To the best of our knowledge, this is the first prospective, multicenter, observational study to investigate the frequency of psychosomatic-prone MPS in patients with incurable cancer and its association with the armchair sign.
The first important finding of this study was the high frequency of psychosomatic-prone MPS in patients with incurable cancer. A previous single-center study reported a frequency of 57.1% (6), which is similar to the 61.3% observed in our multicenter study. Participants included patients with incurable cancer, about half of whom were in the anticancer treatment stage and had relatively good PS of 0–2. These results were consistent with those of a previous study (6). Of the enrolled patients, the percentage of patients who met diagnostic criteria for MPS was 43.6%, which is within the range of 31–45% reported in previous studies (4–6).
The findings of this study may be useful to raise awareness of psychosomatic-prone MPS in patients with incurable cancer. MPS in patients with incurable cancer is often overlooked and is a common cause of opioid-induced delirium (16). Furthermore, medical professionals may consider pain that is exacerbated by stress as psychogenic pain. Diagnosis of MPS requires careful manual examination and is considered extremely reliable (17). Physicians' physical involvement has been reported to increase in response to patients' complaints of physical symptoms and decrease in response to psychological complaints (18).
The findings of this study will lead to increased treatment options for MPS in patients with incurable cancer. Behavioral psychosomatic approaches (e.g., biofeedback therapy, hypnosis, cognitive restructuring, and relaxation) have been recommended as psychosocial intervention for pain in cancer patients (19). Indeed, a randomized controlled trial has reported the effectiveness of biofeedback therapy for MPS in cancer patients (20).

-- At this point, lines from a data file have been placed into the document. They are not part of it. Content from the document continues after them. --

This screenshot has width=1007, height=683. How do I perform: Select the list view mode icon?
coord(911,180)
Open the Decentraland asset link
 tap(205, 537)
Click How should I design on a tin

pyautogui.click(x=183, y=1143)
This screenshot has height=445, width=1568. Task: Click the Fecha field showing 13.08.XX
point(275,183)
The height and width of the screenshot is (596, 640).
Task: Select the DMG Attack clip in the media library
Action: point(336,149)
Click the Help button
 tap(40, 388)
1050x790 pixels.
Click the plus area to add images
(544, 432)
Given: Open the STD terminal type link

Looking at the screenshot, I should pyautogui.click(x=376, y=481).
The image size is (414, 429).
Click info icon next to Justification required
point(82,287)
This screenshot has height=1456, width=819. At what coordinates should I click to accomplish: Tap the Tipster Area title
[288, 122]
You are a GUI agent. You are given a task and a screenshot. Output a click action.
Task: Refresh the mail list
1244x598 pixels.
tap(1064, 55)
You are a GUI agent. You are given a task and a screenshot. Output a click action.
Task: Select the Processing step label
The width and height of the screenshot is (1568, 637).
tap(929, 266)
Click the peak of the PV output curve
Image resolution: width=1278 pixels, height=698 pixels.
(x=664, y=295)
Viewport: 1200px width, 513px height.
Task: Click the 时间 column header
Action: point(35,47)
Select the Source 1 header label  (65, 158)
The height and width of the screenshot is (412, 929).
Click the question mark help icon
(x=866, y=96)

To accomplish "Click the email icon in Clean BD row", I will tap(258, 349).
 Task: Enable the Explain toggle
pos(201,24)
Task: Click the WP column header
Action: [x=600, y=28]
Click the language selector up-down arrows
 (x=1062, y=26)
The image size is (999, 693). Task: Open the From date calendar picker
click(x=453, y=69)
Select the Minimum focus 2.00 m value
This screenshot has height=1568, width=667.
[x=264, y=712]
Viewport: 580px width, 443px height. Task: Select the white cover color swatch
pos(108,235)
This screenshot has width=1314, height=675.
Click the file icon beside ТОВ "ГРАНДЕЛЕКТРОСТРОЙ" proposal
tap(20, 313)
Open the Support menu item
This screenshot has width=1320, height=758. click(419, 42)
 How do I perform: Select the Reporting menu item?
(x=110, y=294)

A second important finding of this study was the association between armchair sign and psychosomatic-prone MPS in patients with incurable cancer, which demonstrated the clinical utility of the armchair sign for the diagnosis of psychosomatic-prone MPS. Based on the AUC score, the accuracy of the test was close to 1 if the armchair sign false positive (±) was negative (−) (21), which indicated that the test had high accuracy. In this case, specificity and positive predictive value were 100.0%, which suggested that the armchair sign of + was useful for diagnosing psychosomatic-prone MPS. The only clinical characteristic that showed a significant difference between the psychosomatic-prone MPS and control groups was the armchair sign, whereas the sensitivity and negative predictive value of the armchair sign were low, which suggested that the armchair sign of – was not reliable. Thus, our study suggests that the armchair sign is useful as an ancillary test for the diagnosis of psychosomatic-prone MPS in patients with incurable cancer.
We did not find an association between armchair sign and all MPS in patients with incurable cancer. Specifically, there was no association between sustained muscle tension and difficulty in voluntary muscle relaxation. In addition to psychological stress, MPS is associated with physical stress, such as sustained muscle tension due to positional restriction or repetitive movements (22, 23). Despite finding an association between sustained muscle tension and difficulty in voluntary muscle relaxation under psychological stress, we could not ascertain its mechanism. In patients with psychosomatic-prone functional somatic syndrome, a significant negative correlation has been shown between subjective physical tension under psychological stress and objective physiological indices (24). Constant feelings of high physical tension hinders the ability to feel sensations of relaxation (24). This unconscious sustained muscle tension under psychological stress may have resulted in insufficient voluntary muscle relaxation. In addition, alexithymia, a typical characteristic of psychosomatic patients, has been shown to be associated with MPS and is an intensifying factor of cancer pain (25, 26). One possible explanation for the positive correlation between armchair sign and NRS score in this study is that alexithymia was one of the mediating factors.
The study has several limitations. First, this study was a secondary analysis of a prospective observational study. Therefore, sample size was not calculated specifically for the aims of the study.
Second, because psychosomatic disorders are pathological conditions, it was difficult to identify its degree. Given that previous studies have not reported clear criteria (i.e., Rivers’ criteria for MPS) (7), we made a comprehensive judgment based on objective assessments of medical professionals and subjective assessments of patients. In this study, there was no significant difference in diagnoses between psychosomatic physicians who are skilled in diagnosing psychosomatic disorders and oncologists who are less skilled. Third, because there have only been a few studies conducted on the armchair sign, only limited comparisons can be made with other study findings, and discussions regarding the association between the armchair sign and psychosomatic-prone MPS are limited. Finally, our study was a preliminary study.